Hoy es el Día Internacional del Niño con cáncer, una enfermedad que afecta a 50 niños de media cada año en Euskadi, según los últimos datos del Registro de Cáncer de Euskadi dados a conocer ayer por el Departamento vasco de Salud. La incidencia de esta enfermedad se ha estabilizado en el periodo de 1990 a 2010, y la buena noticia es que la tasa de mortalidad ha descendido, al pasar de 7,7 a 3,8 casos por cada 100.000 en los niños, y de 4,1 a 2,8 por cada 100.000 en niñas. El índice de supervivencia ronda el 75%, según ha subrayado la federación vasca de padres de niños con cáncer, Umeekin.
Según las mismas fuentes, el cáncer en la infancia es una enfermedad que, en su mayoría, no puede prevenirse y representa la primera causa de mortalidad, después de las malformaciones congénitas en los menores de un año. Los tumores malignos en la edad infantil se concentran entre los 1 y 4 años, y afectan más a los niños que a las niñas. Las leucemias son las más frecuentes.

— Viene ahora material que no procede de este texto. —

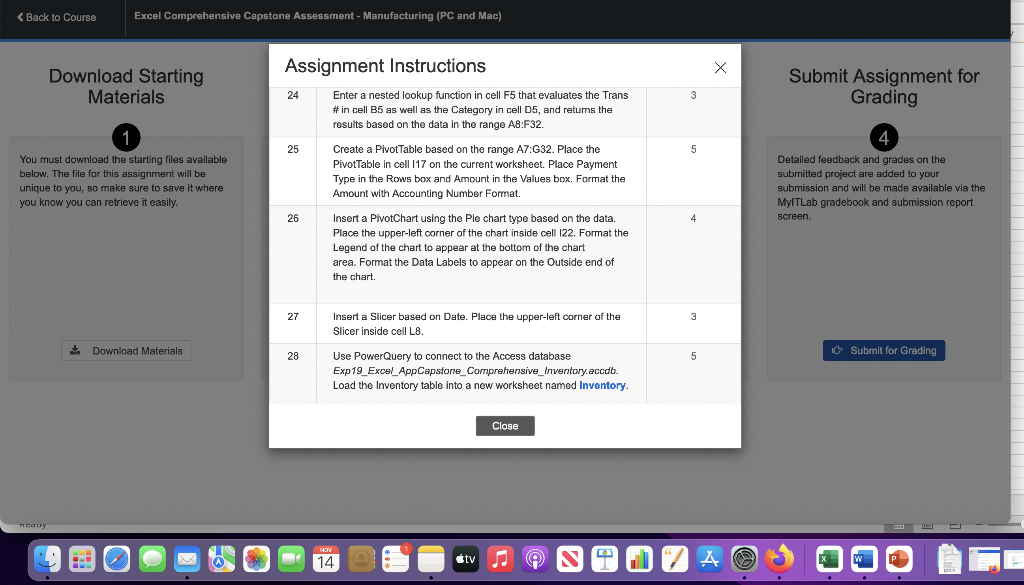The width and height of the screenshot is (1024, 585).
Task: Switch to Page Layout view in the status bar
Action: 928,522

En la actualidad, la investigación en cáncer infantil en el País Vasco está centrada en 5 proyectos activos, lo que supone el 7 % de los 72 proyectos en curso en Oncología. La mayoría de ellos estudian marcadores genéticos que faciliten el diagnóstico de la enfermedad y se investigan, en la actualidad, en Biocruces.

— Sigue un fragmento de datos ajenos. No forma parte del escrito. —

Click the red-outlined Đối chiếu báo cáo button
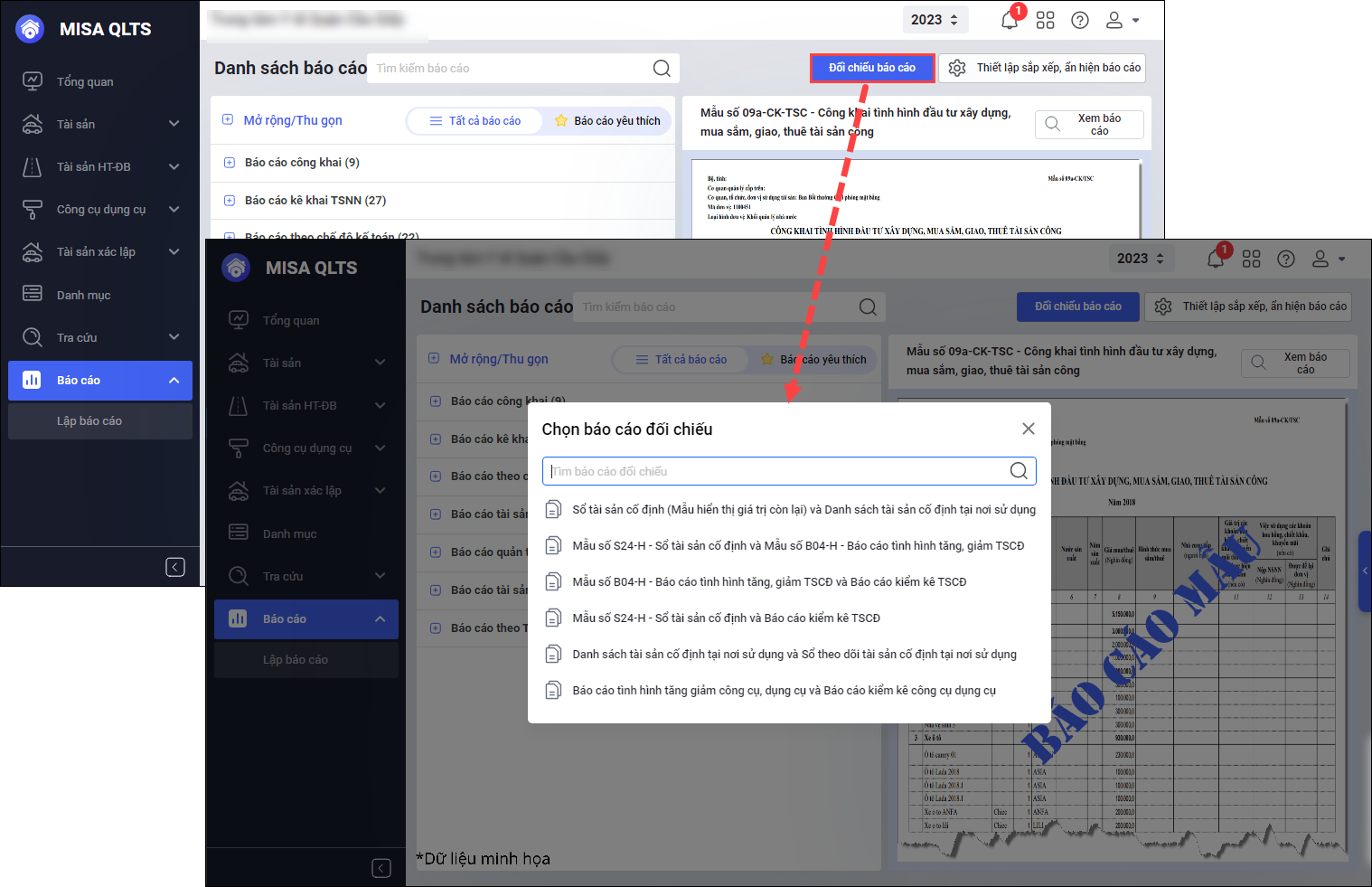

Por su parte, la Asociación Española Contra el Cáncer (AECC) apuesta también por apoyar la investigación en este tipo de tumores. De hecho, es la primera entidad que ha desarrollado un línea específica de investigación biomédica en cáncer infantil. En este sentido, la AECC tiene abiertos 11 proyectos de cáncer infantil con una dotación de 1.886.129 euros, a través de su Fundación Científica.

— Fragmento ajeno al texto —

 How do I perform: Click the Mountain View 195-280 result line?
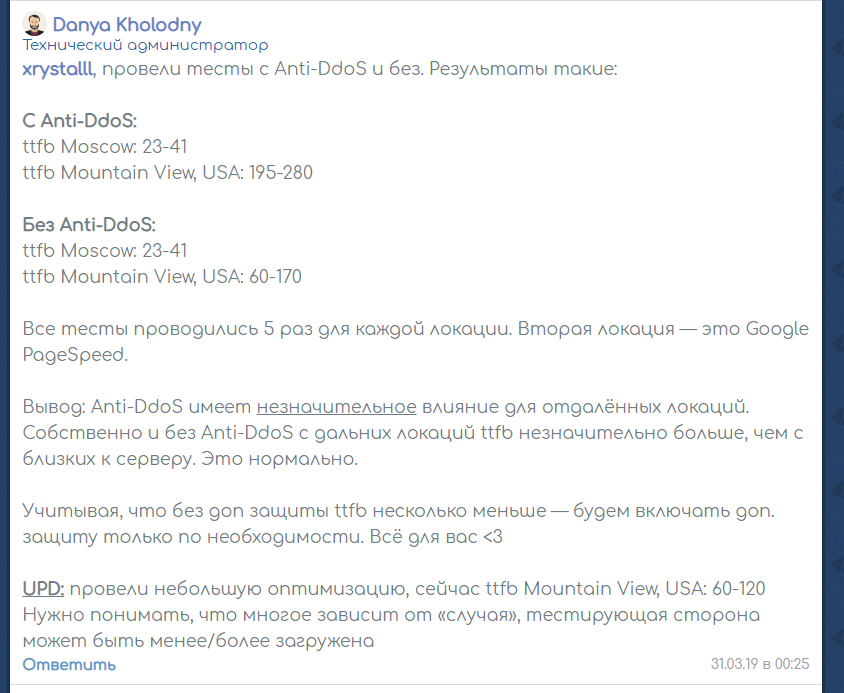(167, 173)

Edad pediátrica hasta los 16 años
La Federación de Padres de niños con cáncer, Umeekin, ha reiterado hoy la necesidad de destinar más fondos para la investigación que permita nuevos tratamientos. Además, ha trasladado la petición al Servicios Vasco de Salud para que se amplíe la edad pediátrica en oncología infantil a los 16 años. Actualmente, han explicado en el manifiesto, los niños mayores de 14 años son derivados automáticamente al servicio de oncología para adultos, «cuando el tumor de un adolescente y el de un adulto no tienen nada que ver». Existen centros sanitarios que aceptan que casos concretos sean tratados en las unidades pediátricas, «pero son una minoría». «Es necesario unificar criterios y establecer las bases necesarias para que todos estos niños y niñas de edades comprendidas entre los 14 y 16 años tengan el acceso a los mismos tratamientos para evitar la dispersión asistencial que existe en la actualidad», han reclamado.